Problem to work on: Copy everything from the line containing "Click the Clear" down to the line containing "Looking at the screenshot, I should (x=902, y=780).", both included, keeping every character as it appears in the records.

Listed entries:

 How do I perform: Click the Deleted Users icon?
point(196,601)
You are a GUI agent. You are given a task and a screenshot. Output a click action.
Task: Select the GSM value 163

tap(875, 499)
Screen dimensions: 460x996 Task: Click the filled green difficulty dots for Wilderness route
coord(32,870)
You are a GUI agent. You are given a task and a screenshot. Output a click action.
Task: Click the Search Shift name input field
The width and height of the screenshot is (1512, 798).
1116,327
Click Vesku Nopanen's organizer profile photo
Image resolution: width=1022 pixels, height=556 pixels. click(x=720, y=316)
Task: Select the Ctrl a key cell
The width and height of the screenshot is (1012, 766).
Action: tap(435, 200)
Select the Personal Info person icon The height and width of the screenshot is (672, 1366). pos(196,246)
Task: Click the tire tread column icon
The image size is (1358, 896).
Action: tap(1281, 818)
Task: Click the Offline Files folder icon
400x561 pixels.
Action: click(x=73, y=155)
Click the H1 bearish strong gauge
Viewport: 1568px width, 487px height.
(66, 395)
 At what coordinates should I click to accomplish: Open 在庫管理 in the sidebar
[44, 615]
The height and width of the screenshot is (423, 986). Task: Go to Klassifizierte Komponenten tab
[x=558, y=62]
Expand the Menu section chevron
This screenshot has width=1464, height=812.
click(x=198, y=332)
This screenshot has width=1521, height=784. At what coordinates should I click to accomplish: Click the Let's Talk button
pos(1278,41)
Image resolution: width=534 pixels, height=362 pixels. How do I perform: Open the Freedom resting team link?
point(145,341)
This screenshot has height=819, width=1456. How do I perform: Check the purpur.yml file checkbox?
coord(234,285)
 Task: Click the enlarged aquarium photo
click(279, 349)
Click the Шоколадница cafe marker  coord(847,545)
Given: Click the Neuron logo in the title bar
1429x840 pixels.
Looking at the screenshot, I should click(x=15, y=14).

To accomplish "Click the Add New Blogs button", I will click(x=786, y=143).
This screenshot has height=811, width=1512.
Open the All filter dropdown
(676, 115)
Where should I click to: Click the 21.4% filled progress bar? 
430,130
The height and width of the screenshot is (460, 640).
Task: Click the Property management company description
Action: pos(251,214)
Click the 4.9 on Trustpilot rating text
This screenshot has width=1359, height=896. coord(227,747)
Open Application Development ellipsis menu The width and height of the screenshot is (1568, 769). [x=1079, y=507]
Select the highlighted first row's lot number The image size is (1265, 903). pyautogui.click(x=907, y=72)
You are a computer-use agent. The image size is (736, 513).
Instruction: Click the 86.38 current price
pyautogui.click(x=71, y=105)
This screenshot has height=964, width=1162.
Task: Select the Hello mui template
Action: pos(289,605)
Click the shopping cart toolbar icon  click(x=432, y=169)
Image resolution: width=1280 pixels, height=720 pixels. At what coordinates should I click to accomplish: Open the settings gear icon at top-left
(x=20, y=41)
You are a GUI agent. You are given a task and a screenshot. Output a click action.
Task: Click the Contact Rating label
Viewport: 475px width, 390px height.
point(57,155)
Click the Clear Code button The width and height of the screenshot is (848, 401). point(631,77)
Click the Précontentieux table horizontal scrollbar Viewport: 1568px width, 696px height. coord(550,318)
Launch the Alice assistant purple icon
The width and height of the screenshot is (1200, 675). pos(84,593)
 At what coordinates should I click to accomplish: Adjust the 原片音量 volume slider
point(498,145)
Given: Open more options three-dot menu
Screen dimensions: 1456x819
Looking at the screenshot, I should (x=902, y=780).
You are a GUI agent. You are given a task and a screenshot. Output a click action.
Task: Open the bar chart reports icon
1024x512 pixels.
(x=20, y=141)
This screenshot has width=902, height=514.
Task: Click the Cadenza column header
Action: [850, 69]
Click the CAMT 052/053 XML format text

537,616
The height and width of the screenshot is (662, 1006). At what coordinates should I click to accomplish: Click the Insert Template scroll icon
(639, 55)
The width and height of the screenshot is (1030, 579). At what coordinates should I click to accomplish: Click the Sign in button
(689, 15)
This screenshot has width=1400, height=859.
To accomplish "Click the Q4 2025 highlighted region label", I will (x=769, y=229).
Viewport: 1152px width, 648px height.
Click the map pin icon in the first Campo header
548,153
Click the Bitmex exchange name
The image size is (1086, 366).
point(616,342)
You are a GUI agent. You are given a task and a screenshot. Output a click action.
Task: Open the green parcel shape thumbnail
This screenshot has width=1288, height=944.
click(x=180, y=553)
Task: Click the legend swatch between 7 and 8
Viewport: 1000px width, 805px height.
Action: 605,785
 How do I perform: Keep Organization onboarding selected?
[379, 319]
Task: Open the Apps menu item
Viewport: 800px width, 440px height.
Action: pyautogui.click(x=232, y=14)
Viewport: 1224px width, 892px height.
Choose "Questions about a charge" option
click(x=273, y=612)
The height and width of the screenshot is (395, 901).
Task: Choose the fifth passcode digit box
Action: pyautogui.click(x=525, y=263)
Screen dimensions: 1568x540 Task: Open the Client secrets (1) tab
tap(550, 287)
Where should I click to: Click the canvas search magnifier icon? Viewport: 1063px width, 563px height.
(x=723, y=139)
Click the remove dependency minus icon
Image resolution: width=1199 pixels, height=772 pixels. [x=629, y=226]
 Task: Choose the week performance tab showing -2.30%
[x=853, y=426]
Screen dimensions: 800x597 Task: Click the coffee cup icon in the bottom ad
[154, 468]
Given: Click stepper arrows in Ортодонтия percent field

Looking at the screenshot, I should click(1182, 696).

Exercise answer:
Click the Clear Code button The width and height of the screenshot is (848, 401). point(631,77)
Click the Précontentieux table horizontal scrollbar Viewport: 1568px width, 696px height. coord(550,318)
Launch the Alice assistant purple icon
The width and height of the screenshot is (1200, 675). pos(84,593)
 At what coordinates should I click to accomplish: Adjust the 原片音量 volume slider
point(498,145)
Given: Open more options three-dot menu
Screen dimensions: 1456x819
Looking at the screenshot, I should (x=902, y=780).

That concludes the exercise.